Beneath the light guide 314 is the reflector 317. In one embodiment, the reflector 317 is configured to reflect light delivered to the reflector 317 by the plurality of convex protuberances extending from the light guide 314 toward the reflector 317. The reflector 317 can then return the light to the light guide 314. The reflector 317 can be disposed adjacent the light guide 314 and can be manufactured from a reflective material such as polyethylene terephthalate in one embodiment.

FIG. 4 shows an exploded view of the layers of the display (201) disposed beneath the capacitive touch sensor layer (311). In this illustrative embodiment, the brightness enhancement film (312) comprises a first brightness enhancement film layer 412 and a second brightness enhancement film layer 422. In this illustrative embodiment, the first brightness enhancement film layer 412 is disposed adjacent to the second brightness enhancement film layer 422 on a side of the second brightness enhancement film layer 422 that is opposite, i.e., facing away from, the diffuser 313.

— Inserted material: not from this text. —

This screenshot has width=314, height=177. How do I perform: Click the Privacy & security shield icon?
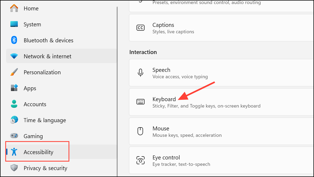coord(14,168)
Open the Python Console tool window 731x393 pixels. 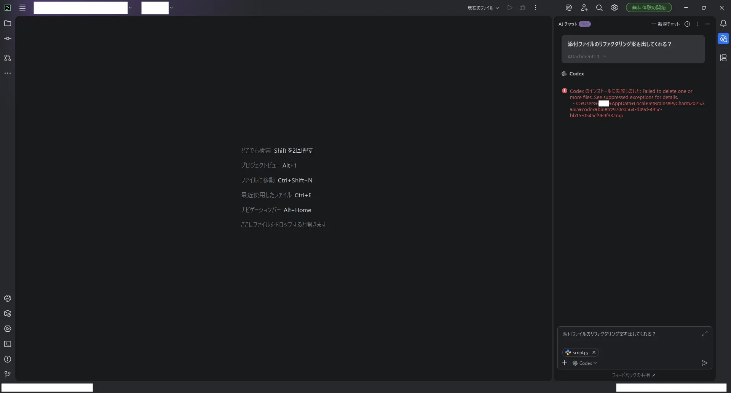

As described above, the second brightness enhancement film layer 422 includes an imprinted prismatic surface pattern to diffuse light. Illustrating by example, in one embodiment the brightness enhancement film layers 412,422 each comprise a prismatic structure disposed along the surface thereof. The prismatic surface pattern of the second brightness enhancement film layer 422 collimates received light toward the user's field of view. The first brightness enhancement film layer 412, having another prismatic structure oriented substantially orthogonally relative to the prismatic structure of the second brightness enhancement film layer 422, provides a reflective function to recycle any light that fails to intersect a prismatic structure of the primary layer at the appropriate angle for collimation.

The diffuser 313 is disposed below the brightness enhancement film layers 412,422. In this illustrative embodiment, the brightness enhancement film layers 412,422 are disposed adjacent to the diffuser 313 on a side of the diffuser 313 that is opposite, i.e., facing away from, the reflector 317. The two brightness enhancement film layers 412,422 are configured in one embodiment to diffuse the light passing from the light guide 314 through the diffuser 313.

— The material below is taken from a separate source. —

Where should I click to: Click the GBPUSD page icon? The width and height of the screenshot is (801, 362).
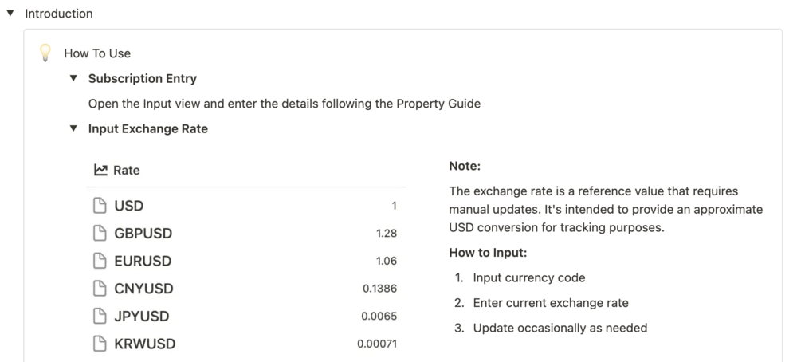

The light guide 314 is disposed beneath the diffuser 313. Turning briefly to FIG. 5, illustrated therein is one explanatory light guide 314 configured in accordance with one or more embodiments of the disclosure in more detail.

As shown in FIG. 5, in one embodiment the light guide 314 defines a first major face 501, a second major face 502, and one or more edge surfaces 503,504. As shown in the exploded sectional view 505, in one embodiment the first major face 501 is substantially planar and defines one or more light extractors 506. In this illustrative embodiment, each light extractor 506 defines an indentation extending into the light guide 314 from the first major face 501. In the illustrative embodiment of FIG. 5, each indentation defines a triangular cross section. Other cross sectional shapes for the indentations will be obvious to those of ordinary skill in the art having the benefit of this disclosure.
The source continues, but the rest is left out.